Covid, quali sono i soggetti a rischio che possono usare anticorpi monoclonali

Ai fini dell'utilizzo delle terapie contro il covid 19 a base di anticorpi monoclonali, l'Agenzia italiana del farmaco segnala come popolazioni ad alto rischio soggetti con le seguenti condizioni: Body Mass Index (BMI), Malattia renale cronica, Diabete non controllato, Immunodeficienze primitive o secondarie, età di 65 anni o più. Per i soggetti con più di 55 anni: Malattia cardio-cerebrovascolare (inclusa ipertensione con concomitante danno d'organo), BPCO e/o altre malattie respiratorie croniche. Per i soggetti di 12-17 anni con: BMI 85esimo percentile per età e genere, Anemia falciforme, Malattie cardiache congenite o acquisite, Malattia del neurosviluppo, Dipendenza da dispositivo tecnologico (p.es. soggetti con tracheotomia, gastrostomia, etc), Asma, o altre malattie respiratorie che richiedono medicazioni giornaliere per il loro controllo. Sono esclusi soggetti ricoverati per COVID-19, che ricevono ossigenoterapia per COVID-19.

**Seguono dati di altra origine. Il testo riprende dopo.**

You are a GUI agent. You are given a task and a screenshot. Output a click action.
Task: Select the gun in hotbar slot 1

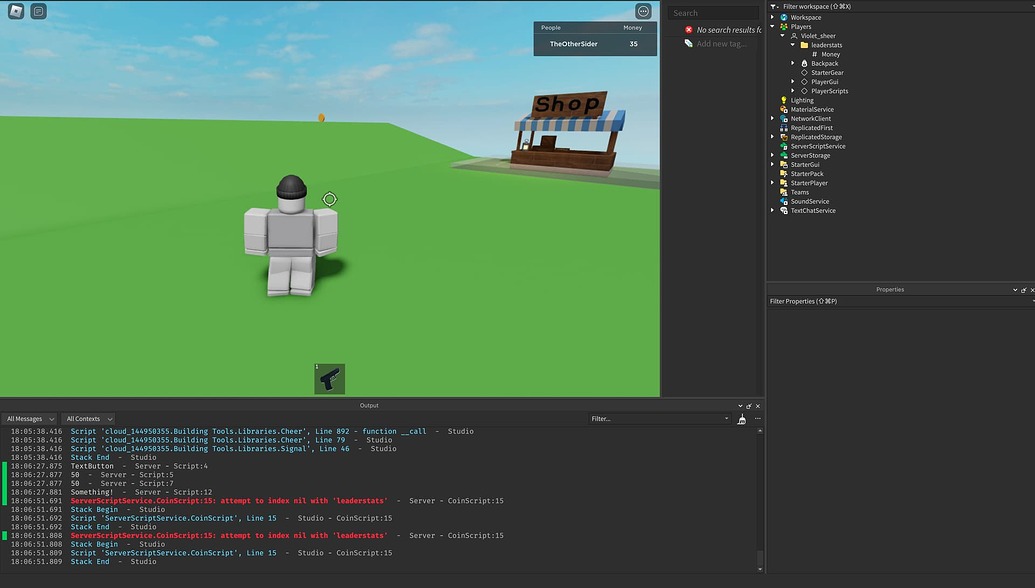coord(329,378)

Anticorpi monoclonali: cosa sono e quando si utilizzano
Ieri la Commissione tecnico-scientifica dell’AIFA ha dato l'okay all’uso degli anticorpi monoclonali nel nostro Paese nella lotta al Coronavirus. Si tratta di anticorpi sintetici fabbricati in laboratorio e ottenuti da quelli naturali prodotti dai pazienti immunizzati, da somministrare a chi ancora deve superare la malattia. Queste cellule artificiali producono anticorpi migliori nell’organismo per debellare il coronavirus. La somministrazione prevede una infusione endovenosa di circa un’ora con un tempo di osservazione tra i 15 e i 30 minuti come nel caso dei vaccini. L’Agenzia italiana del farmaco ha approvato due tipi di monoclonali: Regeneron (USA), mix di due anticorpi che abbatte la carica virale, ed Eli Lilly, che sarebbe in grado di ridurre la mortalità del 70%. Verso la primavera inoltrata dovrebbero essere disponibili anche quelli della Toscana Life Sciences. Costeranno circa 2mila euro a dose.